- **Task requirements**:
From the first line of the data down to and including the line with "You are a computer-use", copy everything exactly, leaving out pictures.

- **Exercise data**:
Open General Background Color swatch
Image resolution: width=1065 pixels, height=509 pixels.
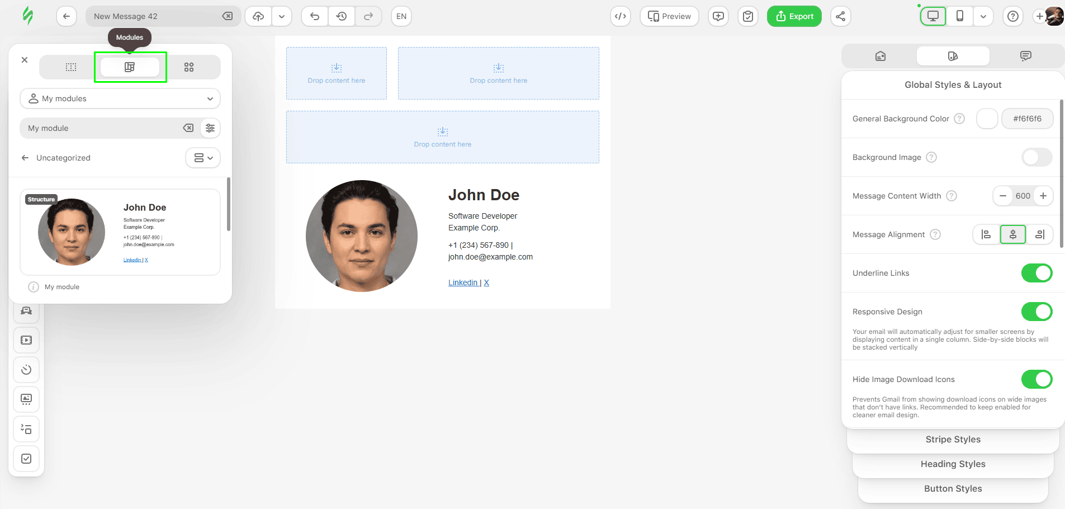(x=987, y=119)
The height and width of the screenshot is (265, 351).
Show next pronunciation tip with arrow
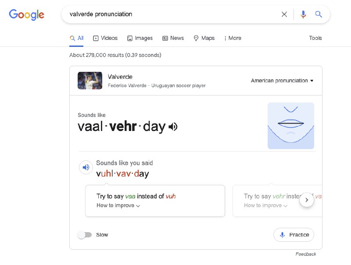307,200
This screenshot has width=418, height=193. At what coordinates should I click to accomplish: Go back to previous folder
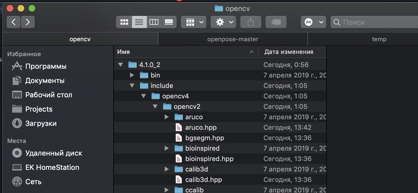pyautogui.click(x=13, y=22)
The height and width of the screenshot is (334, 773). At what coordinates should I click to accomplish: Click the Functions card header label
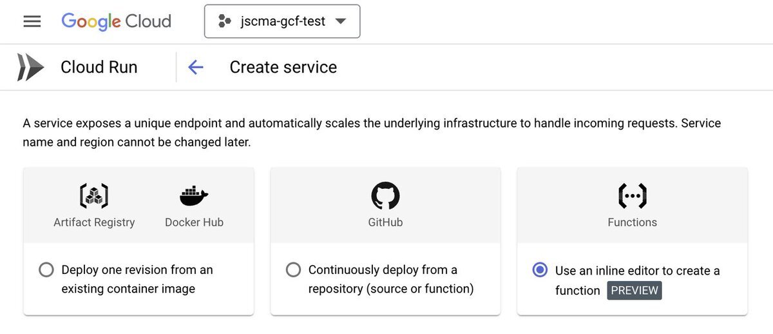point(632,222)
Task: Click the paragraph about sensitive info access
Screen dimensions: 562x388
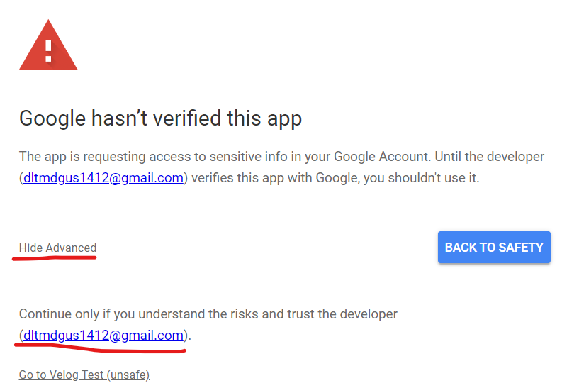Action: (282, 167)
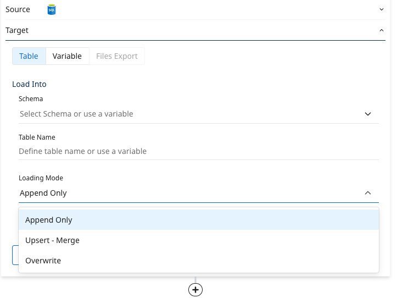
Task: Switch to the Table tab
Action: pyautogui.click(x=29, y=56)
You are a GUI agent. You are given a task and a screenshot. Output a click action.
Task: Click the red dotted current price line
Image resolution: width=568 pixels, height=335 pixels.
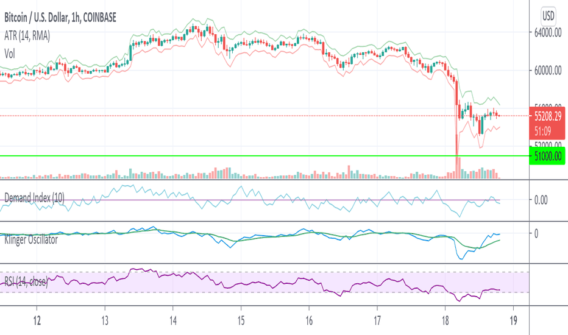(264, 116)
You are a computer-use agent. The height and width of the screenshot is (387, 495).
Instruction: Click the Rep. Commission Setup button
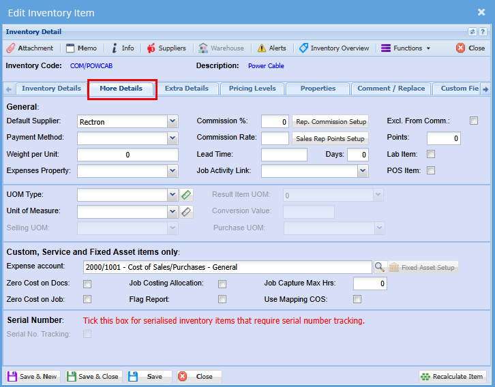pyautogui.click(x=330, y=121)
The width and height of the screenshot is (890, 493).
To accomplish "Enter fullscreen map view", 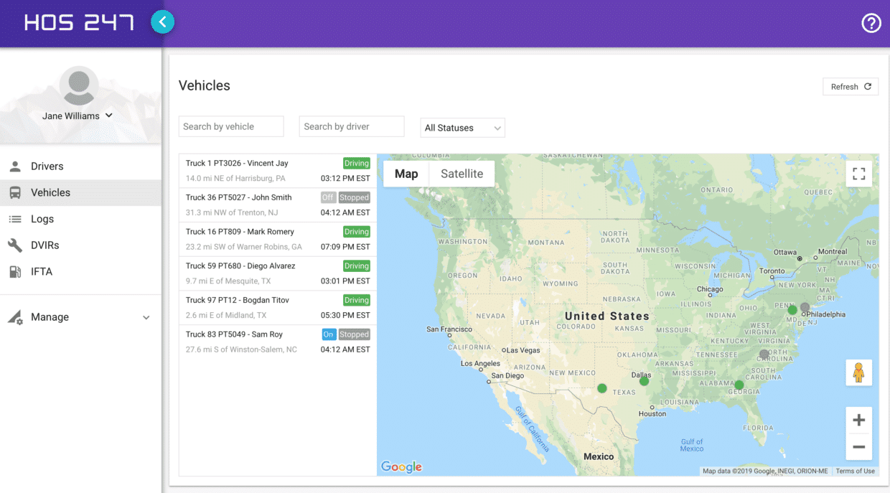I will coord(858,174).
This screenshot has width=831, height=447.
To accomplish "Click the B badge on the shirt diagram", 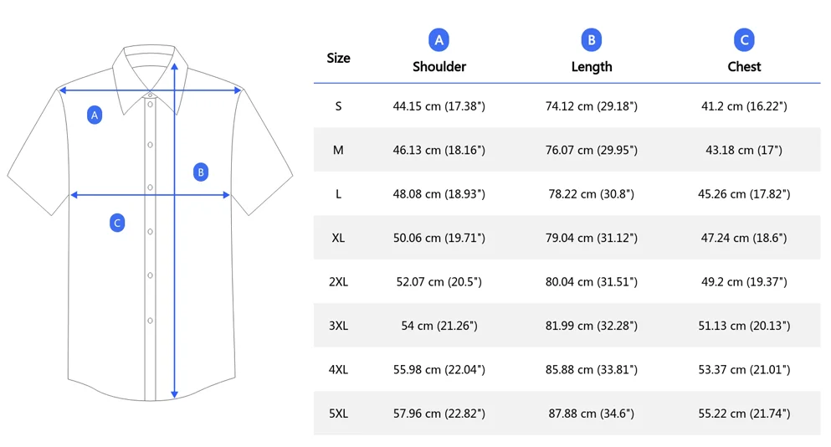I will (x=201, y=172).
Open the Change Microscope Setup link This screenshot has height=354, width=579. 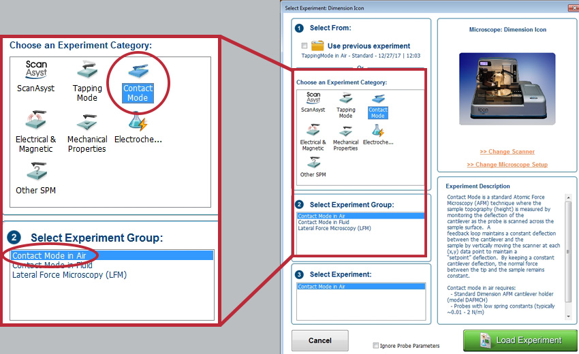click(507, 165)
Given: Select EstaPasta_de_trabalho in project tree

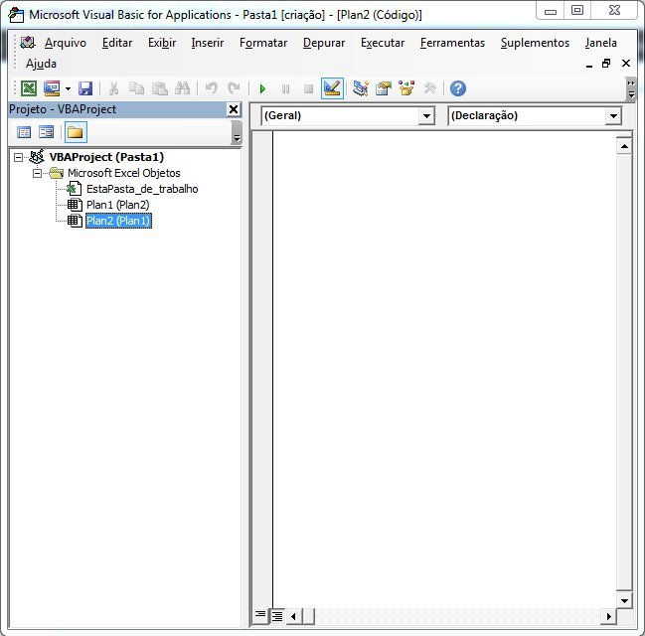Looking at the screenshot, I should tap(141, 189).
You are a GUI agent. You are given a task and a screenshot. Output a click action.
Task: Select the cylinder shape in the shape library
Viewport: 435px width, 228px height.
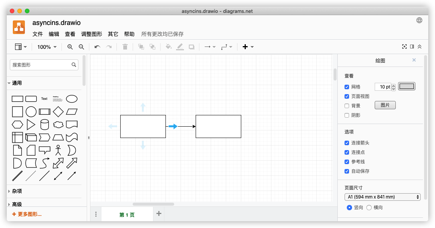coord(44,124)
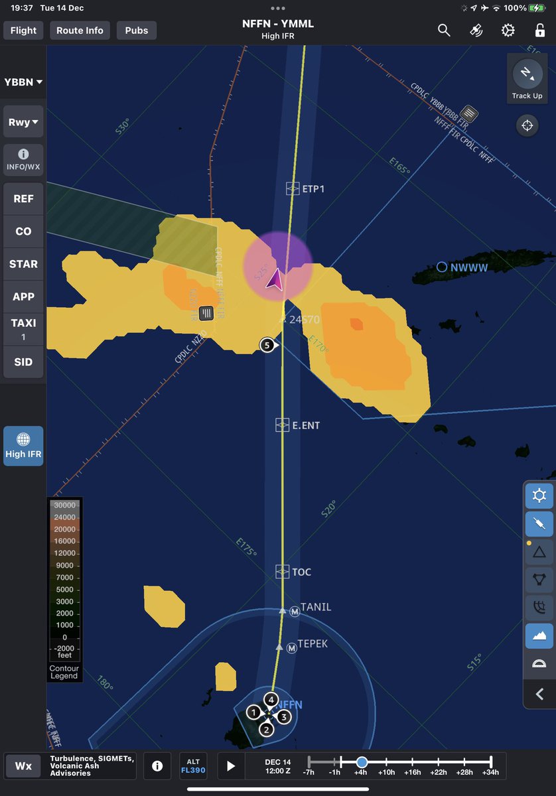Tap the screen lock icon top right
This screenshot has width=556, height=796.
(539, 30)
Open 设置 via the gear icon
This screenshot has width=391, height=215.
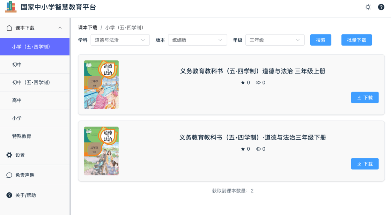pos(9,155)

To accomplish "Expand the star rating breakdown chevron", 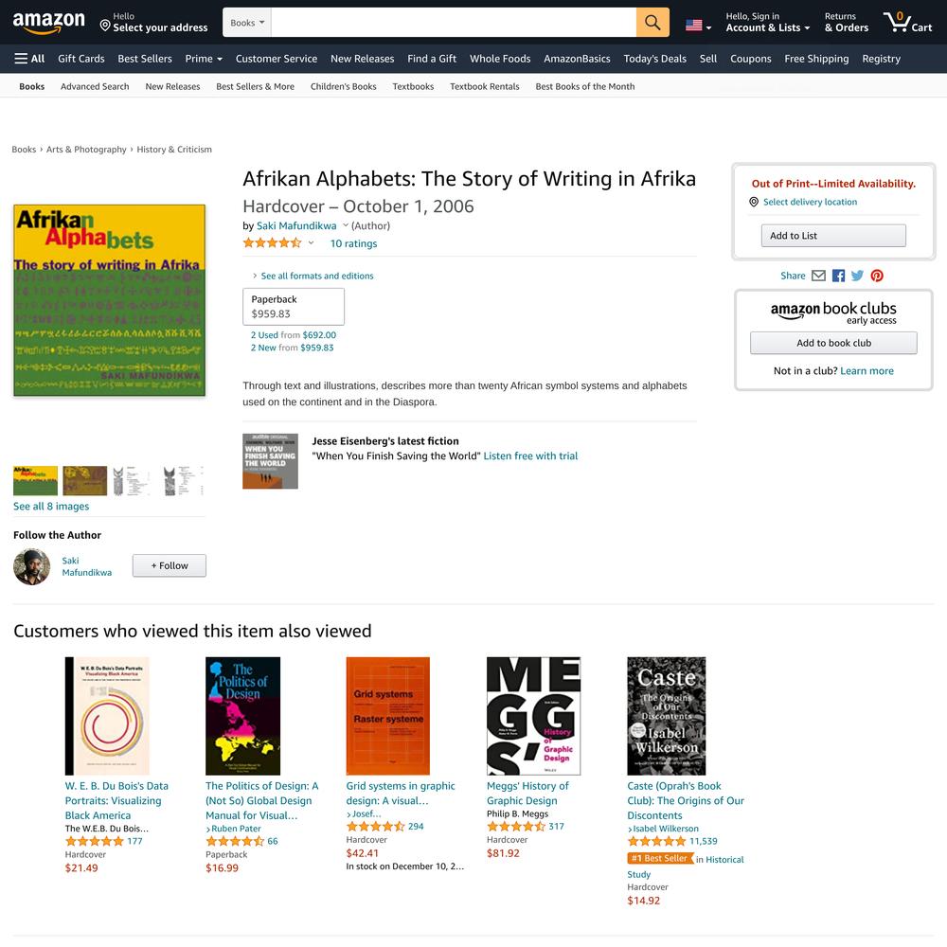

- **Answer for the task**:
Open General Background Color swatch
Image resolution: width=1065 pixels, height=509 pixels.
(x=987, y=119)
The height and width of the screenshot is (265, 351).
Show next pronunciation tip with arrow
307,200
This screenshot has width=418, height=193. At what coordinates should I click to accomplish: Go back to previous folder
pyautogui.click(x=13, y=22)
The height and width of the screenshot is (334, 773). At what coordinates should I click to accomplish: Click the Functions card header label
point(632,222)
Task: Click the paragraph about sensitive info access
Screen dimensions: 562x388
Action: (282, 167)
Task: Switch to the Table tab
Action: pyautogui.click(x=29, y=56)
You are a GUI agent. You are given a task and a screenshot. Output a click action.
Task: Click the red dotted current price line
Image resolution: width=568 pixels, height=335 pixels.
(264, 116)
You are a computer-use agent. The height and width of the screenshot is (387, 495).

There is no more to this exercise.